__PROBLEM REQUIREMENTS__
Please return, word for word, the line containing "At what coordinates should I click to accomplish: Open the WD" and each line after it through the end of the data below, and nothing else.

Recorded data
______

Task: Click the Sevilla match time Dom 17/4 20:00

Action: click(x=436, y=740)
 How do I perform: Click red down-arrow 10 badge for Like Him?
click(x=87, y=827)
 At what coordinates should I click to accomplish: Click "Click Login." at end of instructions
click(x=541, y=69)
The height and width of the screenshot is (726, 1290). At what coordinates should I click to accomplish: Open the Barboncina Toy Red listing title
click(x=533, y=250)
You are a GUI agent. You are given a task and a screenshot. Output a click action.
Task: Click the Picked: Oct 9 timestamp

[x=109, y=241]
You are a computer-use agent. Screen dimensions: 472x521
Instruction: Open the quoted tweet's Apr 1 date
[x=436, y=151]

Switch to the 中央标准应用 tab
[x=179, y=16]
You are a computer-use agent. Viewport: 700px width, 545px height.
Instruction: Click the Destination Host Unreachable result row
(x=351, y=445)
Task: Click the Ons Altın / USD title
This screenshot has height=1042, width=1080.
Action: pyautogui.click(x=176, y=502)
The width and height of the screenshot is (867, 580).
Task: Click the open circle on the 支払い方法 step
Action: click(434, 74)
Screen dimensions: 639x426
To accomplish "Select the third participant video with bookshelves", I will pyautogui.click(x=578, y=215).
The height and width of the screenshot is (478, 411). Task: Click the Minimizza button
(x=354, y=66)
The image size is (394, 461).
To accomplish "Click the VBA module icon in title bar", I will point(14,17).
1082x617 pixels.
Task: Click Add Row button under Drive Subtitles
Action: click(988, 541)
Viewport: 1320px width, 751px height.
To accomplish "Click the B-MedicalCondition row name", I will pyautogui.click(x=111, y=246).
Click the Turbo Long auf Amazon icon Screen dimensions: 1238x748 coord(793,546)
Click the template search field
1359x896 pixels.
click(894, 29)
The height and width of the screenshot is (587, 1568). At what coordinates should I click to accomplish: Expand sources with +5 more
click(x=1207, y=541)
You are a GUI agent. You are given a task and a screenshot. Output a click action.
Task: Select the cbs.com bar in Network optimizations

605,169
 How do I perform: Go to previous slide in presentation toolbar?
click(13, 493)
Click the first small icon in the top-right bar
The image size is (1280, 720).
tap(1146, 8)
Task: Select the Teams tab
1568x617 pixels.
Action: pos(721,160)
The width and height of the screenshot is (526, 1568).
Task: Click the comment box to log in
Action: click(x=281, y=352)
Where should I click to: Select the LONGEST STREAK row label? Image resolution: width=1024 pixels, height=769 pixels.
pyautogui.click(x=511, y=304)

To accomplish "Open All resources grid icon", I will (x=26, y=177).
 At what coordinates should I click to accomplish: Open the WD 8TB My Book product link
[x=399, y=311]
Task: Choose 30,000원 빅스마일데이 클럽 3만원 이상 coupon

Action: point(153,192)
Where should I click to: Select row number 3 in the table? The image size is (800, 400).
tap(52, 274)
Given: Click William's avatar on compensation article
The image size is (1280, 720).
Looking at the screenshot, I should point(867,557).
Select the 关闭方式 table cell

______

__SOLVED PROBLEM__
 At what coordinates should I click to accomplish: Open the WD 8TB My Book product link
[x=399, y=311]
Task: Choose 30,000원 빅스마일데이 클럽 3만원 이상 coupon

Action: point(153,192)
Where should I click to: Select row number 3 in the table? The image size is (800, 400).
tap(52, 274)
Given: Click William's avatar on compensation article
The image size is (1280, 720).
Looking at the screenshot, I should point(867,557).
Select the 关闭方式 table cell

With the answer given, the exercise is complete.